Effects of nutrient addition and acidification on plant species diversity and seed germination in heathland
Article first published online: 11 DEC 2002
Journal of Applied Ecology
Volume 39, Issue 6, pages 937–948, December 2002
How to Cite
Roem, W. J., Klees, H. and Berendse, F. (2002), Effects of nutrient addition and acidification on plant species diversity and seed germination in heathland. Journal of Applied Ecology, 39: 937–948. doi: 10.1046/j.1365-2664.2002.00768.x
- Issue published online: 11 DEC 2002
- Article first published online: 11 DEC 2002
- Received 16 May 2001; final copy received 4 July 2002
- nitrogen availability;
- N:P ratio;
- phosphorus availability;
- species richness
- 1The atmospheric deposition of sulphur and nitrogen compounds in the Netherlands has been responsible for decreasing plant species diversity in heathland.

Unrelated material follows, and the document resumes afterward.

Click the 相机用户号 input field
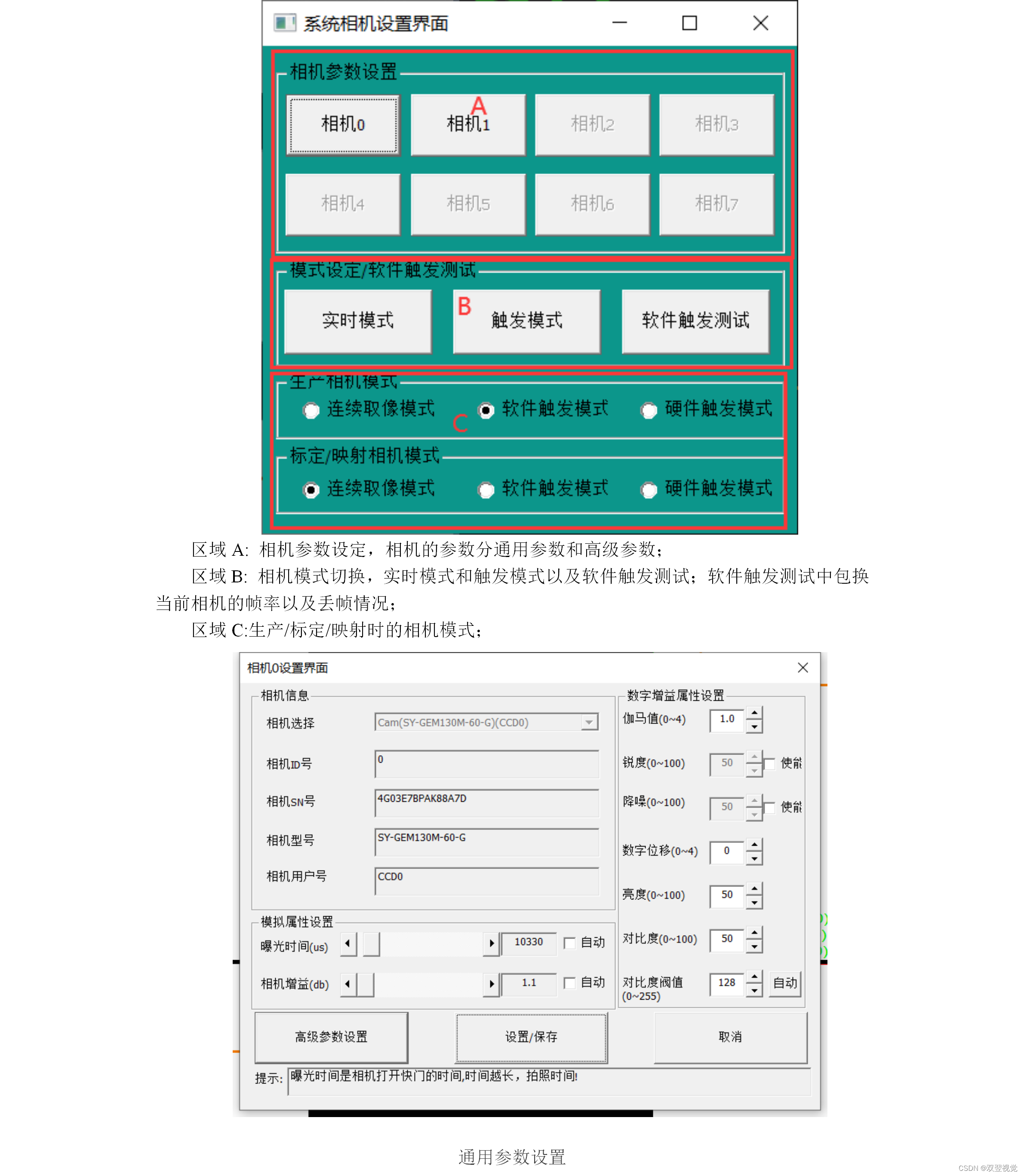This screenshot has height=1176, width=1024. (486, 880)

To unravel the relative importance of nitrogen compounds on soil acidification and eutrophication, and hence on the vegetation, we carried out a factorial addition experiment and a germination experiment in heathland on nutrient-poor sandy soil.

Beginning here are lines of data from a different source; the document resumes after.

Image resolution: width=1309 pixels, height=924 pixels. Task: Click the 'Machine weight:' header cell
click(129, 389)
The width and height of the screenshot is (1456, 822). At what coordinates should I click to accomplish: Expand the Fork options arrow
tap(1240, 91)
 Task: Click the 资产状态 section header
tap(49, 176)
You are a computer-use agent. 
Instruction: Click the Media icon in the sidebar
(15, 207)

- 2We changed nutrient availability and acidity independently in eight different treatments that, respectively, added nutrients or carbon in various combinations (N, P, glucose) or added acidifying or neutralizing compounds. One treatment also involved adding Al. Additions occurred five times per year during 5 years, in an area from which sods had been removed before the experiment began. The same design was used for the germination experiment, but the treatments were applied for 2 years.

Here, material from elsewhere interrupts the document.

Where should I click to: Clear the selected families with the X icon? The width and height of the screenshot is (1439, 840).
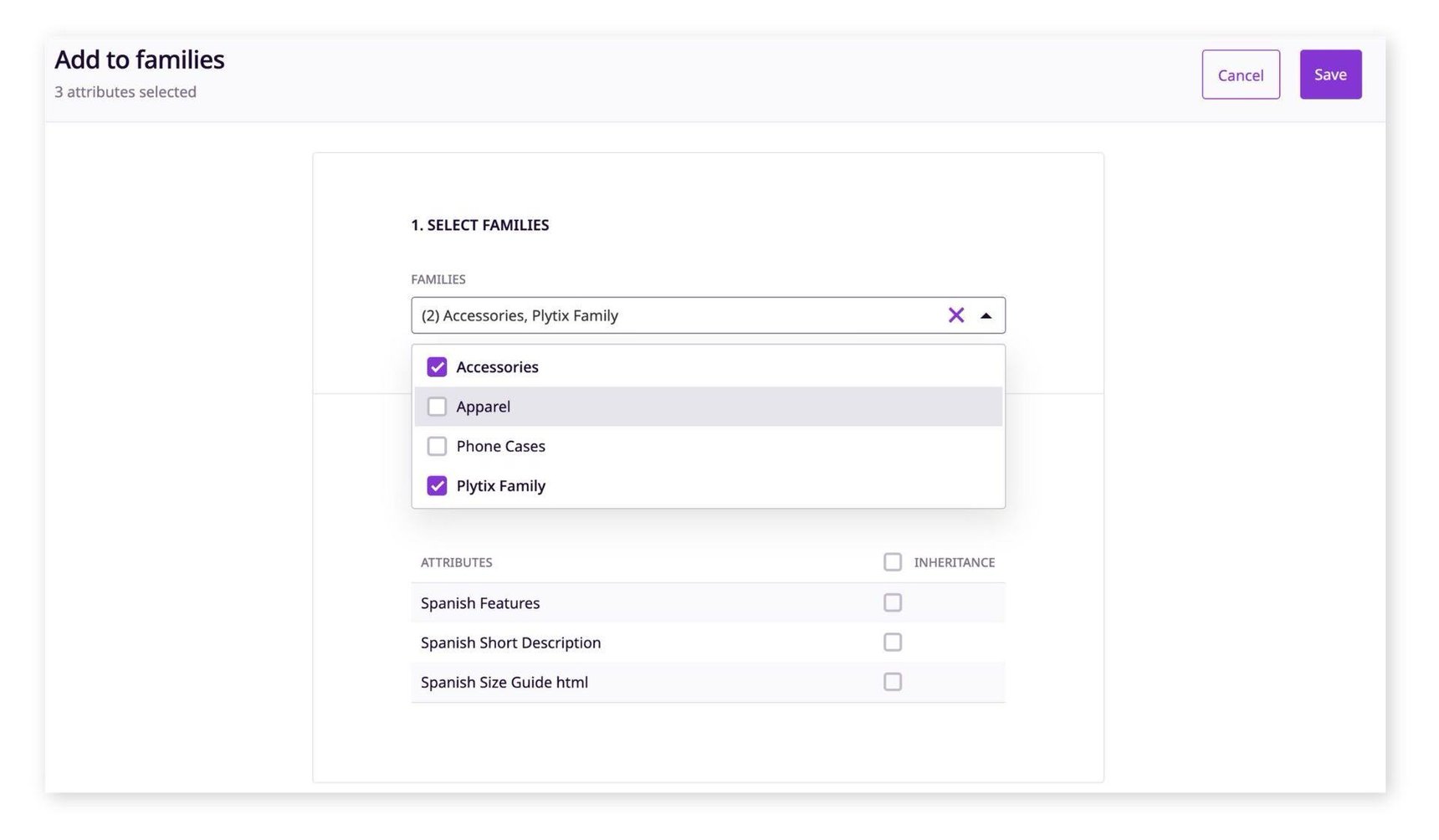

- 3Our results showed that acidification was the most important factor in reducing species diversity. In addition, the germination of several heathland species was significantly reduced in plots with a pH below 5, and germination was very poor in plots where Al had been added.
- 4The number of plant species declined particularly with increasing Al in the upper soil horizons. We conclude that this relationship is responsible for the influence of acidification on plant species richness in heathland.
- 5The influence of nutrient availability on species composition in heathland was subsidiary to acidity, but nutrient availability influenced species composition in an independent way. The growth of the three dominant species (Molinia caerulea, Calluna vulgaris and Erica tetralix) was limited by different nutrients. Erica tetralix was limited by N, Calluna vulgaris by P and Molinia caerulea by both N and P. We argue that increased N availability will change the relative availability of N and P, which can decrease species diversity.
- 6Together these results show how factorial experiments can elucidate the complex ecological effects arising from sulphur and nitrogen deposition, revealing different mechanisms that change species richness and community composition.